Exercise brief
Read through the data below and state how many of its lines contain the word "screenshot", adding nothing.

Exercise material
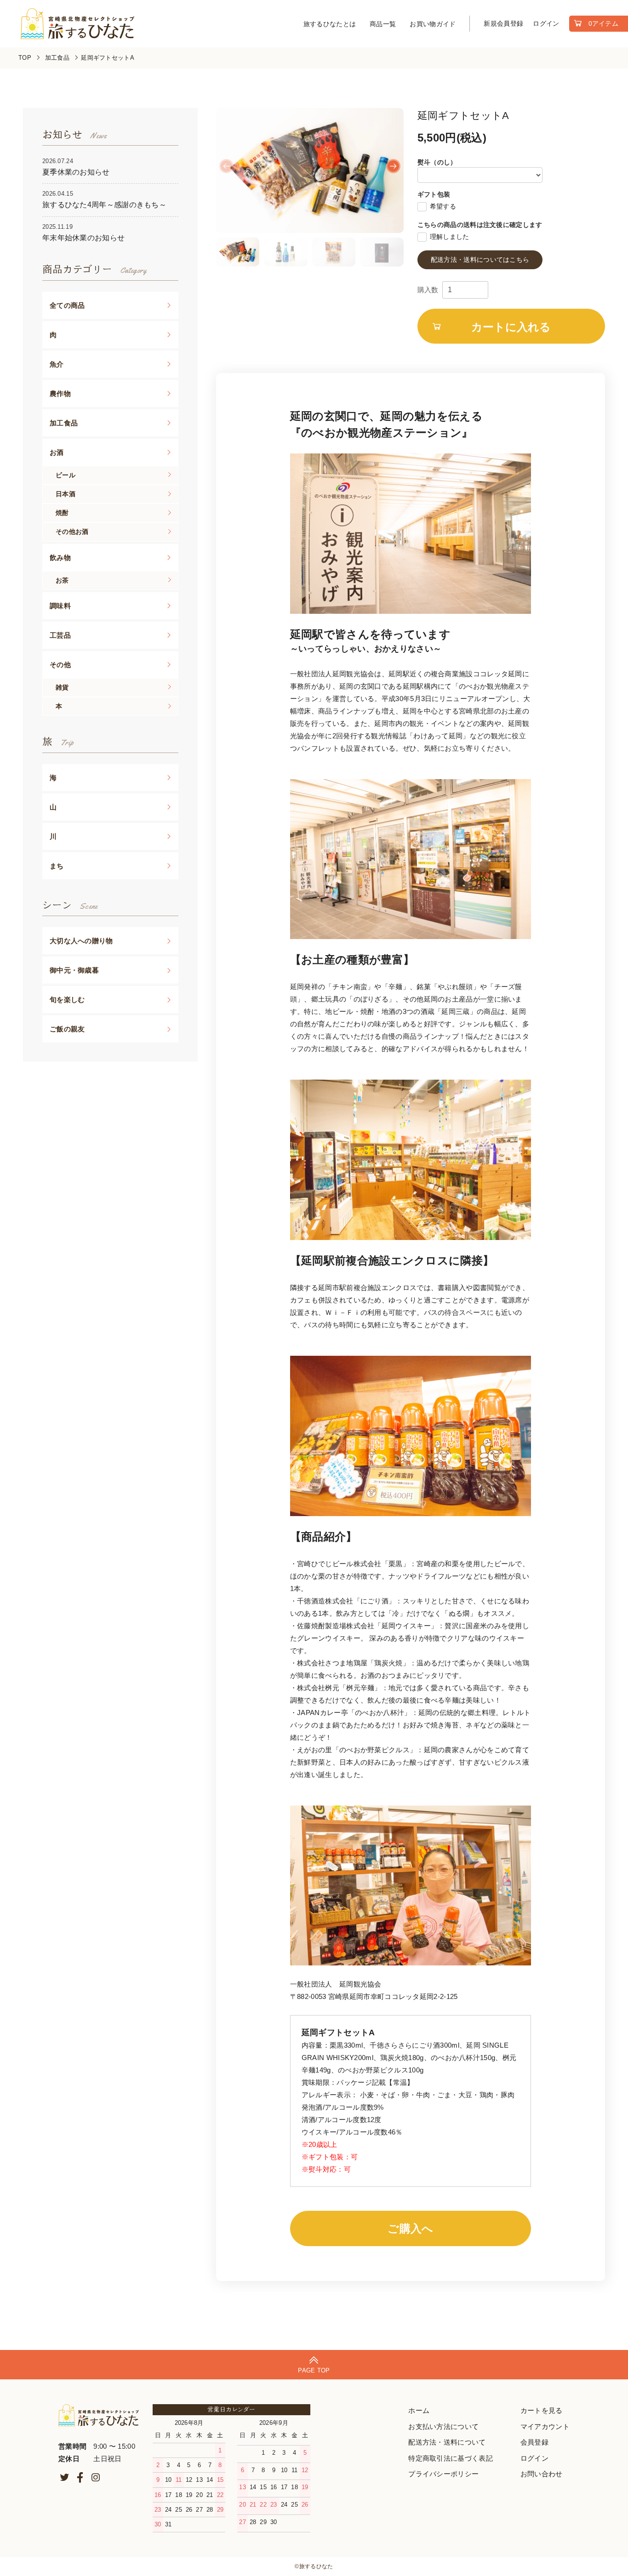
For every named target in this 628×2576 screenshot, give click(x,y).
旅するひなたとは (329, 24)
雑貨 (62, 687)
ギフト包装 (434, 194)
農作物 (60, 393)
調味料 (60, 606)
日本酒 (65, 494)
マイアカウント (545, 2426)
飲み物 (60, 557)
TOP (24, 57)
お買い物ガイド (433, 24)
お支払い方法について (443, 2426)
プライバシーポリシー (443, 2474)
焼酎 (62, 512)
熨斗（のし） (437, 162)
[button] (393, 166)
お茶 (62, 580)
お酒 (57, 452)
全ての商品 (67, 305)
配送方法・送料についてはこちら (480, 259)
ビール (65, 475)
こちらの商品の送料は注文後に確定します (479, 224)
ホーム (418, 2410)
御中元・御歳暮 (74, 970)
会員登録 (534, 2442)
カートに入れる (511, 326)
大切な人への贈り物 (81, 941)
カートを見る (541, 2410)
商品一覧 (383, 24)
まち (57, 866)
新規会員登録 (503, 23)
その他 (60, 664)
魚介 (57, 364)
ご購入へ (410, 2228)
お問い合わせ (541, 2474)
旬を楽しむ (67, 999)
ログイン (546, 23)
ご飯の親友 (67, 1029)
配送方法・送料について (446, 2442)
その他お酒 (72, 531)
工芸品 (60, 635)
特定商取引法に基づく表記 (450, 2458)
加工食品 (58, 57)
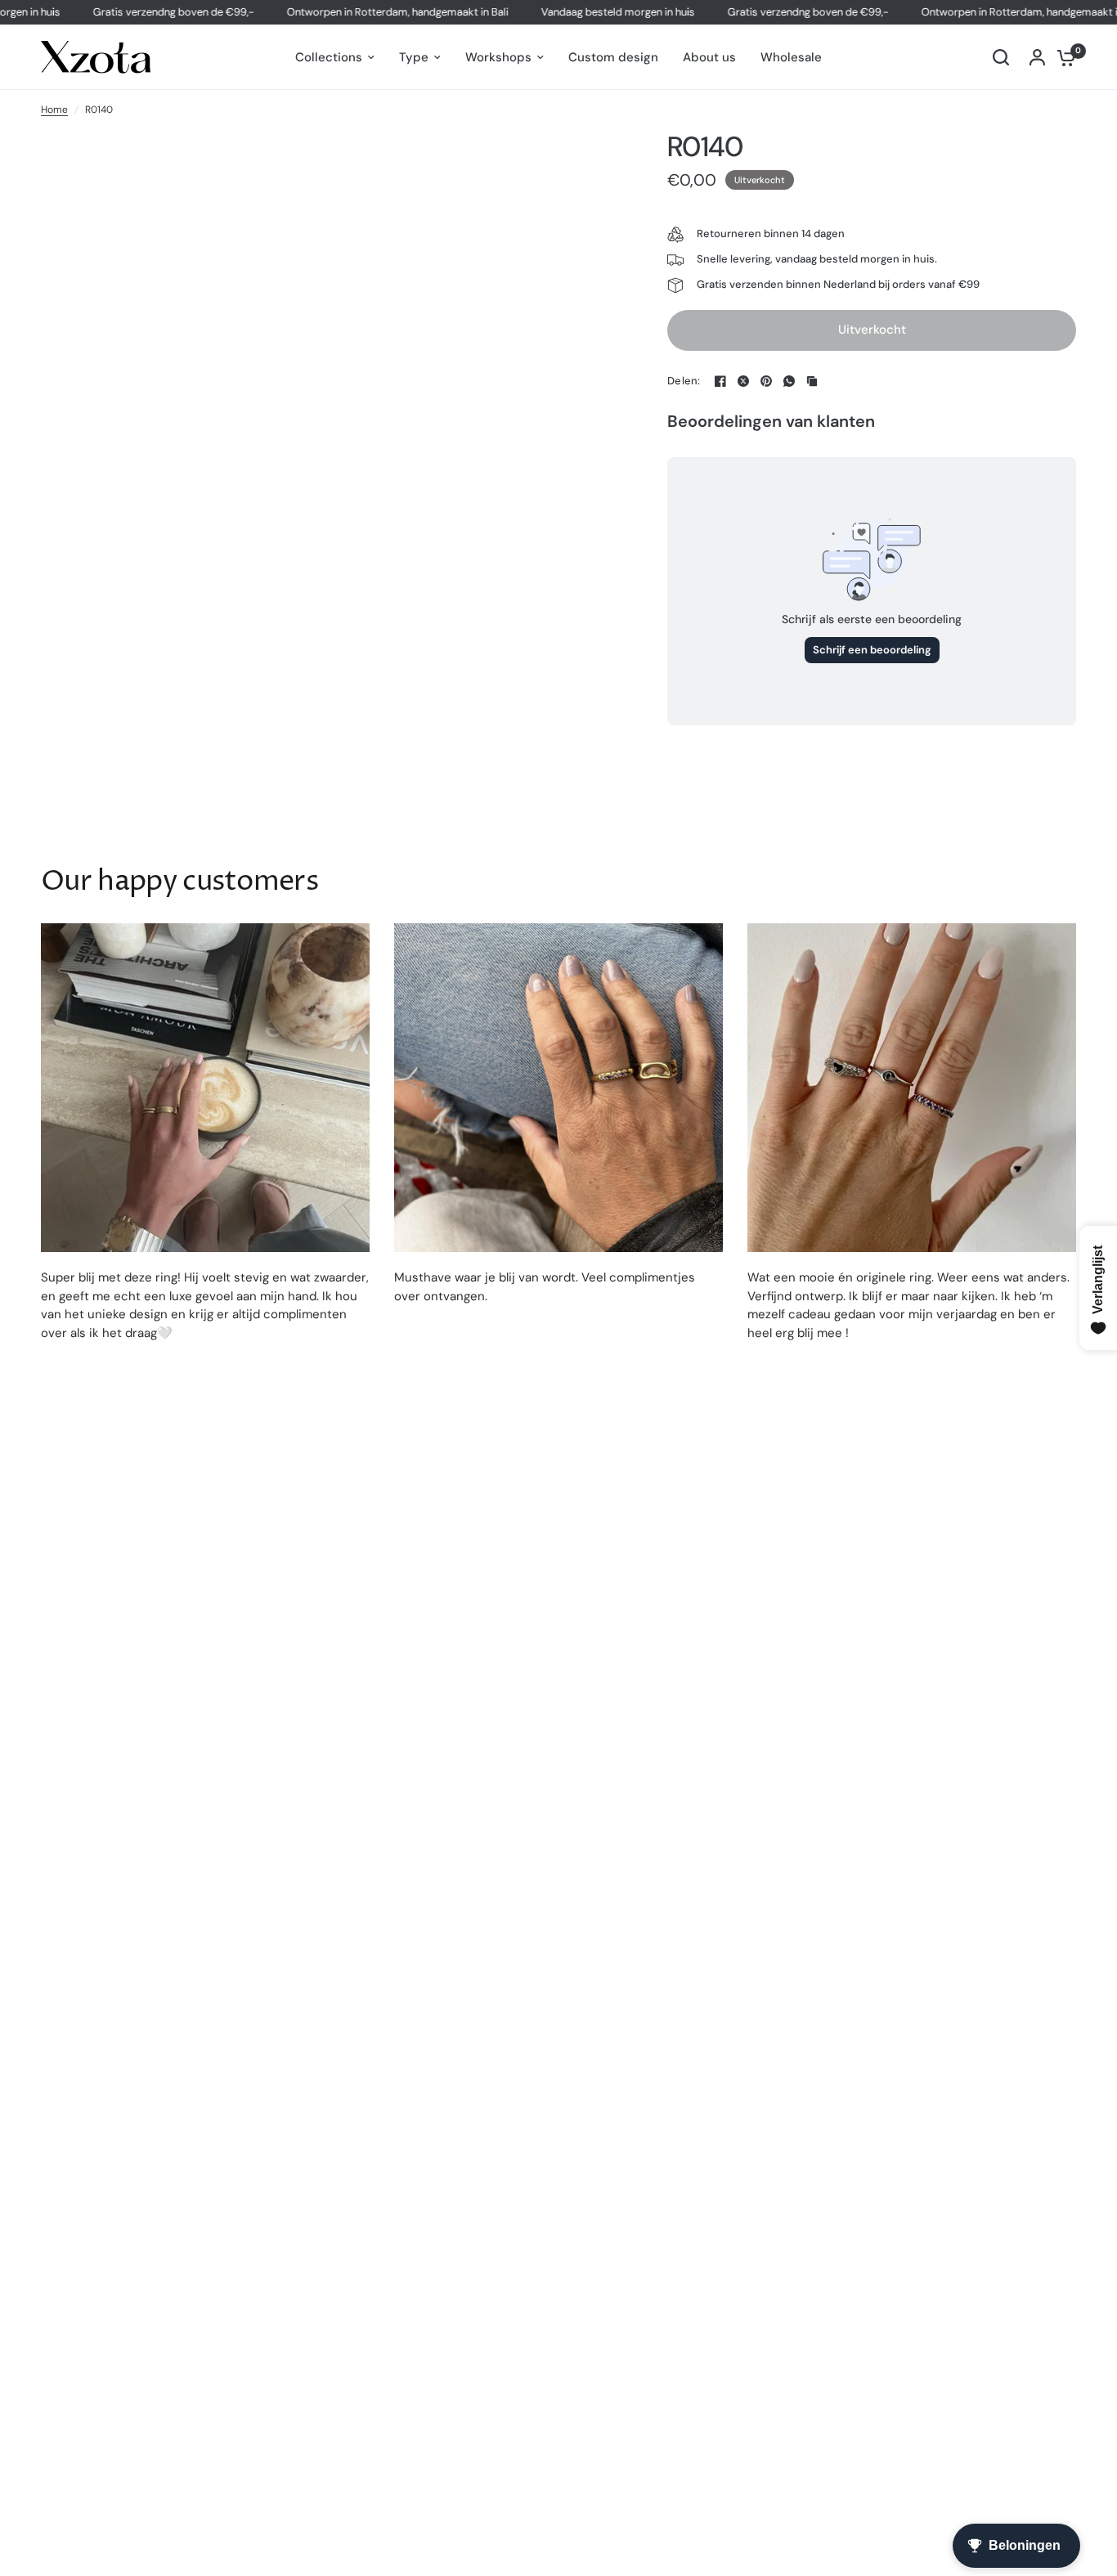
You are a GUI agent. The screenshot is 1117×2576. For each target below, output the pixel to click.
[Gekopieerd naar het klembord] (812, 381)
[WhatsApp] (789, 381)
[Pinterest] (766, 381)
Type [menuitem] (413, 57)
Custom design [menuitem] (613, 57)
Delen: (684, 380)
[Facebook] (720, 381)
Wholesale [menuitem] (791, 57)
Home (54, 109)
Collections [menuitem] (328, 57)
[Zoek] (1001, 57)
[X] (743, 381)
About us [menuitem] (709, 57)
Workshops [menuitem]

Worked solution
2